▶ Exercise details
Copy the passage of the article on Facebook ad discrimination lawsuits from "Employers and Facebook" up to and including "younger age groups.", word for word.

[Text shown — start]

Employers and Facebook Face More Class-Action Lawsuits

Social Media Discrimination

Summary

  1. Social media platforms are used for recruiting job candidates, placing housing ads and selling real estate – all of which are federally regulated activities.
  2. Lawsuits continue to increase against companies using Facebook to place ads which exclude potential candidates from jobs and housing.
  3. Ensure your recruitment or housing ads comply with federal and other laws that prohibit discrimination on the basis of gender, race, age etc.

Social Media Discrimination Lawsuits Continue

In December 2017, dozens of companies including Amazon, Goldman Sachs, Target, Verizon, UPS and Facebook were found to be posting ads targeted specifically at younger age groups.

Verizon, one of the companies named in the lawsuit, had placed an ad on Facebook to recruit applicants for a department focused on financial planning and analysis. The ad showed a smiling, millennial-aged woman seated at a computer. The ad promised that new hires could look forward to a rewarding career in which they would be “more than just a number.”

The promotion was set to run on the Facebook feeds of users 25 to 36 years old who lived in or had recently visited Washington D.C. and had shown an interest in finance. Only people targeted specifically by this ad saw the ad, also known as a “dark post”. This meant that the majority of people on Facebook did not see the ad at all, including older candidates.

A class-action complaint alleging age discrimination was filed in federal court in San Francisco in December, 2017, on behalf of the Communications Workers of America and its members. The suit includes Facebook users 40 or older who may have been denied the chance to learn about job openings.

This week, another lawsuit was filed against Facebook by three female job candidates, the Communications Workers of America and the American Civil Liberties Union (ACLU). The complaint alleges that Facebook enabled discriminatory job postings with its ad-targeting system.

10 employers were also named in the lawsuit. The suit alleges that these companies used Facebook to exclusively target jobs at men for jobs as police officers, truck drivers and sports store sales reps.

Federal laws prohibit employers, lenders, insurers and landlords from excluding people from advertising on the basis of “protected categories,” which include gender, race, national origin, religion, age, military status, disability and sexual orientation.

Does Facebook’s Ad Targeting Feature Allow Discrimination?

Display Ads in Facebook have a feature known as “Why Am I Seeing This Ad?” – a dropdown option that appears when you hover over the ad. This option allows you to see an explanation of why you’re seeing that Ad. The explanation includes demographic characteristics that describe the audience that the ad is targeting. Here’s an example of a shoe ad we saw recently by SeaVees:

Facebook Ad Targeting

This example illustrates how an advertiser uses Facebook’s ad targeting system to focus its ads on specific audiences.

In March, 2018, the National Fair Housing Alliance and three of its member organizations filed a lawsuit in federal court in New York for similar reasons. The Alliance investigated Facebook’s ad practices by creating fake realty firms and submitting dozens of housing ads to Facebook for review.

The lawsuit alleges that Facebook provided the fake firms with pre-populated lists of people they could choose to exclude from seeing the ads, including men, women or families with children.

This type of targeting could allow landlords and real estate companies to illegally tailor their ads to discriminate against protected categories of people.

[Text shown — finish]
[Input data — start]

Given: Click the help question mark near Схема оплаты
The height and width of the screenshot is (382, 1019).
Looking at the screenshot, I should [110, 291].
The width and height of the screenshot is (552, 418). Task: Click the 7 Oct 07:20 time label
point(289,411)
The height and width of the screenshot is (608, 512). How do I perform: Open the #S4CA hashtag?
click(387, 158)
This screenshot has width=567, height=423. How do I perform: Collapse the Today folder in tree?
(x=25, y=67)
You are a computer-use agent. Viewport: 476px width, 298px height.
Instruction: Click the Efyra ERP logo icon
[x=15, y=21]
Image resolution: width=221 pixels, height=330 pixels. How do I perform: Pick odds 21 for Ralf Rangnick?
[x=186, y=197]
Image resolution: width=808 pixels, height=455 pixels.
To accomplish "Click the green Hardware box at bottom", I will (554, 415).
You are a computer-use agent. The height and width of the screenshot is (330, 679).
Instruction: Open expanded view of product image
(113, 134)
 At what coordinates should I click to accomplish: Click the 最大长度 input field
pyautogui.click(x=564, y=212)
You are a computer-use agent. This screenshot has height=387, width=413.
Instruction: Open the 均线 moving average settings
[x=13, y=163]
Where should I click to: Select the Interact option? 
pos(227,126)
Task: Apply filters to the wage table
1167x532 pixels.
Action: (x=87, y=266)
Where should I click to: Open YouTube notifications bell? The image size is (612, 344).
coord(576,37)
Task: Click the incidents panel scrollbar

[Input data — finish]

▶ Output
Employers and Facebook Face More Class-Action Lawsuits

Social Media Discrimination

Summary

  1. Social media platforms are used for recruiting job candidates, placing housing ads and selling real estate – all of which are federally regulated activities.
  2. Lawsuits continue to increase against companies using Facebook to place ads which exclude potential candidates from jobs and housing.
  3. Ensure your recruitment or housing ads comply with federal and other laws that prohibit discrimination on the basis of gender, race, age etc.

Social Media Discrimination Lawsuits Continue

In December 2017, dozens of companies including Amazon, Goldman Sachs, Target, Verizon, UPS and Facebook were found to be posting ads targeted specifically at younger age groups.